O texto afinal aprovado já foi um compromisso para tentar contornar as resistências das chamadas bancadas da fé. E o então procurador-geral da República, Claudio Fonteles, que entrou no STF com a ação direta de inconstitucionalidade contra o artigo 5º da Lei que trata do assunto, jamais escondeu a sua condição de católico fervoroso. É também o caso do ministro do Supremo Carlos Alberto Menezes Direito, o primeiro dos seus pares a se manifestar desfavoravelmente às pesquisas, nos termos estabelecidos na legislação. Ele retardou o veredicto da Corte em cerca de três meses, ao pedir vistas do processo quando começou a ser examinado, no início de março. Enfim, na quarta-feira, ao cabo de três sessões, o STF manteve, por 6 votos a 5, a integridade do dispositivo legal.
Significativamente, o veto aos estudos com células-tronco extraídas de embriões descartados ou congelados ao menos por três anos em clínicas de fertilidade assistida, com o consentimento dos genitores - como estipula a Lei de Biossegurança -, nem sequer se explicitou.
O ministro Direito não pediu a derrubada do referido artigo 5º. Preferiu recorrer ao ardil de lhe dar, como dizem os juristas, uma "interpretação conforme a Constituição": os trabalhos com as células-tronco seriam autorizados, mas sem a destruição dos embriões viáveis dos quais tivessem sido removidas. Para todos os efeitos práticos, a exigência equivale à proibição pura e simples. Só um grupo de pesquisadores, no mundo inteiro, conseguiu essa proeza.
Depois de desencadear uma discussão que se prolongou por mais de um ano e meio, replicando as audiências públicas e as pressões de defensores e adversários do uso de embriões para fins de terapia celular que antecederam a aprovação da Lei de Biossegurança, a ação impetrada pelo procurador-geral Fonteles obrigou o Supremo, em última análise, a julgar se um óvulo humano fertilizado, com cinco dias de desenvolvimento, ainda na fase pré-embrionária, portanto, é uma vida - uma questão especiosa como poucas até para a ciência.

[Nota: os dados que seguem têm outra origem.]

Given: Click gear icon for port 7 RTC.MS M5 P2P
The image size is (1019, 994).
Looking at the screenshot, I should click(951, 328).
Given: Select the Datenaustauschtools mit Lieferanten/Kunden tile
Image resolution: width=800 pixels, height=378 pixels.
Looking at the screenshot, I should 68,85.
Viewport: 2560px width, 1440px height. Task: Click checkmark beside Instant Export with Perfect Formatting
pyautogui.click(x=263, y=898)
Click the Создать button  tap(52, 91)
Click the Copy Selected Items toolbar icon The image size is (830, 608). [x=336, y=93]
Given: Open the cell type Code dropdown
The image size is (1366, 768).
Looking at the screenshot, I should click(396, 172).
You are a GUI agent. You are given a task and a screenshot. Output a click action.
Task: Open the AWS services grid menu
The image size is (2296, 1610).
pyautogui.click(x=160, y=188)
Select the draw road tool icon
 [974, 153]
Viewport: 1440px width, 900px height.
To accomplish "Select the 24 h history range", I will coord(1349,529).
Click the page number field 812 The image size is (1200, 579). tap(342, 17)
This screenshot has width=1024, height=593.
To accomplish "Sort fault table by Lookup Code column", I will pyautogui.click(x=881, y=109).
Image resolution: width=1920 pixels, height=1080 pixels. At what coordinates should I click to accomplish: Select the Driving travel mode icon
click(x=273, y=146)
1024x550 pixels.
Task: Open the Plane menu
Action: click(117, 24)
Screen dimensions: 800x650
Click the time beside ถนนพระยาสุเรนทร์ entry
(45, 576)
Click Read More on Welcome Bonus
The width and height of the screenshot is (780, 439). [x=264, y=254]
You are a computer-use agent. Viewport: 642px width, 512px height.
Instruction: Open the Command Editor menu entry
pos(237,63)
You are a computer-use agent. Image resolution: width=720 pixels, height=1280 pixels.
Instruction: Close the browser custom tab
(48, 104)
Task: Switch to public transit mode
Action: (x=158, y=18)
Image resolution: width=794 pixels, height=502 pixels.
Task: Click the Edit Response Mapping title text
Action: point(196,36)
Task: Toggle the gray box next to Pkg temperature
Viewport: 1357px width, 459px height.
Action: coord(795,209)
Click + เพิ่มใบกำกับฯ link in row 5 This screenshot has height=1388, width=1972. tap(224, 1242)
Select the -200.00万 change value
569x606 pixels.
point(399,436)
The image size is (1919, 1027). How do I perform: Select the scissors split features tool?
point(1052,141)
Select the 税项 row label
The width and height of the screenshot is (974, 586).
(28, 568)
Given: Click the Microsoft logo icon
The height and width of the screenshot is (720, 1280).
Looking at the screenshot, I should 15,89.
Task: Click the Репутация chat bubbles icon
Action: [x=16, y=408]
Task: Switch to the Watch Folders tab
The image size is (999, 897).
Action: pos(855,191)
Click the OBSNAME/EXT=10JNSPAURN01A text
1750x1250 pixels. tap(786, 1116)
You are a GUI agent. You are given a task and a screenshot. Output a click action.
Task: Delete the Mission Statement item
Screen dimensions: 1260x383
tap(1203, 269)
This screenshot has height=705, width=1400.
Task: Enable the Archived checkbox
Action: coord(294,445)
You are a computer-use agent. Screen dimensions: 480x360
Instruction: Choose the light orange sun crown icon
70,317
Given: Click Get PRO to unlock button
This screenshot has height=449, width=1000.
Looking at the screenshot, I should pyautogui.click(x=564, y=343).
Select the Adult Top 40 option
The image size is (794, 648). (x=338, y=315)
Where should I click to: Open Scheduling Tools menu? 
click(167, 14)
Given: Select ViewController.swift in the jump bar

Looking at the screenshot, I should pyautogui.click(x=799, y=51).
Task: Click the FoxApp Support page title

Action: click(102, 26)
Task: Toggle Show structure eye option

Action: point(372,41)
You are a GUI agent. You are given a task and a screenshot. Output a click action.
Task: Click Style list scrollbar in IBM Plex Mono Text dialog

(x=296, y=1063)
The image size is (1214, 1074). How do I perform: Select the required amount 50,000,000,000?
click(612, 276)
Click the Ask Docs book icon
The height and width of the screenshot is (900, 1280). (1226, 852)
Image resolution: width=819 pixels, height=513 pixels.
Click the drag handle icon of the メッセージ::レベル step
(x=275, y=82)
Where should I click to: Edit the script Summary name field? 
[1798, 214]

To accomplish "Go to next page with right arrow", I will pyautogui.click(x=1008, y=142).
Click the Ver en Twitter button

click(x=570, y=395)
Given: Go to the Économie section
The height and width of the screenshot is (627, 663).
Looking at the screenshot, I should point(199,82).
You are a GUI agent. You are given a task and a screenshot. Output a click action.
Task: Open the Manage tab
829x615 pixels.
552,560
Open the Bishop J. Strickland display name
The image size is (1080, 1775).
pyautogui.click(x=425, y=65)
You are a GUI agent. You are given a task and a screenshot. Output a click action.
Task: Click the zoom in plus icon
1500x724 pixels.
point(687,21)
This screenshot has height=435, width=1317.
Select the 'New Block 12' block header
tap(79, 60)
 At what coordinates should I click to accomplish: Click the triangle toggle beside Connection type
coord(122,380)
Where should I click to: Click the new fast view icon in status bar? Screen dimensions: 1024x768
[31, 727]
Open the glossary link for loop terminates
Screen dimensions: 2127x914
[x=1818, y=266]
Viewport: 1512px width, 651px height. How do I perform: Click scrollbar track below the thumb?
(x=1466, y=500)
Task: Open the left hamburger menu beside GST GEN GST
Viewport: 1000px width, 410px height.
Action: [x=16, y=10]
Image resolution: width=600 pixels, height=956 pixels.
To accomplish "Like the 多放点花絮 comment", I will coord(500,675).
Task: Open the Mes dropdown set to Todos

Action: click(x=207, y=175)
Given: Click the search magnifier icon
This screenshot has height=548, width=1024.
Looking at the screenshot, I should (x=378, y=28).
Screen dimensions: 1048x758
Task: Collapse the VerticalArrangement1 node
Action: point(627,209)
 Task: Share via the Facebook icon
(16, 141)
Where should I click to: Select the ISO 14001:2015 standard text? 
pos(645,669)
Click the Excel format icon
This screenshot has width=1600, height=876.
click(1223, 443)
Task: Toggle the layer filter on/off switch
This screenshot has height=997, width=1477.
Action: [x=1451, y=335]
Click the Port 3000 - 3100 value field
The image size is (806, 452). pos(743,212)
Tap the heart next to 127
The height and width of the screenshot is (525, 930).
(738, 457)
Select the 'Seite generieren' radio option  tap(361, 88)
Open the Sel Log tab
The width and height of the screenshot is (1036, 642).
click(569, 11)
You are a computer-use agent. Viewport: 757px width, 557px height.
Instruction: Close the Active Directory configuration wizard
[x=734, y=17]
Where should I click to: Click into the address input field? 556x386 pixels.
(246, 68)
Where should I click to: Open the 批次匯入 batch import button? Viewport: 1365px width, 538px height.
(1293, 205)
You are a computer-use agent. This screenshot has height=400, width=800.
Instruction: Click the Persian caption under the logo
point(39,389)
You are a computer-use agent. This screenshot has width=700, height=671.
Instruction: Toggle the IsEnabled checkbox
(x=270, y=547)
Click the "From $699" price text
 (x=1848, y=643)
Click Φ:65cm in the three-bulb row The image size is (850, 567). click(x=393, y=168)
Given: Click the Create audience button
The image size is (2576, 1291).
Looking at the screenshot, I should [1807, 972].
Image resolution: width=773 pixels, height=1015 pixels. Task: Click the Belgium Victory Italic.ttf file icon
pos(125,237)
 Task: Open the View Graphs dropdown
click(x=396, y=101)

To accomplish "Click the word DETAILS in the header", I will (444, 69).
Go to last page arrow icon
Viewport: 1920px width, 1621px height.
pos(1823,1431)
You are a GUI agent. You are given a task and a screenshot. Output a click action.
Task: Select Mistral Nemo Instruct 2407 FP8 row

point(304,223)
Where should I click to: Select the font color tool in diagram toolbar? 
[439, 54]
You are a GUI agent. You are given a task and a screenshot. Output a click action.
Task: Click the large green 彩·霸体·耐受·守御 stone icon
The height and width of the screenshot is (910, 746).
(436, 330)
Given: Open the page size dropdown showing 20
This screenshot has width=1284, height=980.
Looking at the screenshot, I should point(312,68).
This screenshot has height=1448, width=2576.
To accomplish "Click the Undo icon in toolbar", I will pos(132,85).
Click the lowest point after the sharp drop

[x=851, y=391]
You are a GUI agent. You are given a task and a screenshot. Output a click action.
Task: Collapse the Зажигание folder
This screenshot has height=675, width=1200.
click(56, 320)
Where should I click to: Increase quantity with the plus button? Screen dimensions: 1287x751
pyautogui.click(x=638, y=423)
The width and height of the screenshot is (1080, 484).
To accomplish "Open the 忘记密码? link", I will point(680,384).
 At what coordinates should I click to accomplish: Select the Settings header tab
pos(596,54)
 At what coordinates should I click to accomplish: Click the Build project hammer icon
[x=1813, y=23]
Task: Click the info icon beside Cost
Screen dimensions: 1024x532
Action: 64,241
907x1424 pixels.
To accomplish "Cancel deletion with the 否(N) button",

Segundo o ministro Direito, a resposta é sim, porque "desde a fecundação, o embrião é um indivíduo, um representante da espécie humana".
O seu colega Eros Grau concorda. "O embrião faz parte do gênero humano, já é uma parcela da humanidade." Mas, para o relator da ação, Carlos Ayres de Britto, que votou a favor das pesquisas, "vida humana já revestida do atributo da personalidade civil é o fenômeno que transcorre entre o nascimento com vida e a morte". Ou, conforme a ex-presidente da Corte Ellen Gracie, "o pré-embrião não acolhido no seu ninho natural de desenvolvimento, o útero, não se classifica como pessoa".
Outros ministros preferiram enfatizar as dimensões substantivas do problema. Carmen Lúcia avaliou que as pesquisas com células embrionárias e "o seu aproveitamento em tratamentos voltados à recuperação da saúde não agridem a dignidade humana".
De seu lado, o ministro Joaquim Barbosa foi ao nervo da questão ao assinalar que a Lei de Biossegurança "respeita três primados fundamentais da República: laicidade, liberdade individual e liberdade de expressão da atividade intelectual e científica". No Estado laico, em outras palavras, o cientista é livre para trabalhar com células-tronco ou não, se isso afrontar os seus sentimentos religiosos; e os pacientes acometidos de doenças devastadoras até agora incuráveis serão livres para se beneficiar - ou não, pelo mesmo motivo - dos resultados dessas pesquisas promissoras. E o País, por fim, não ficará à margem da produção de conhecimentos de vanguarda dirigidos para a melhora da vida humana.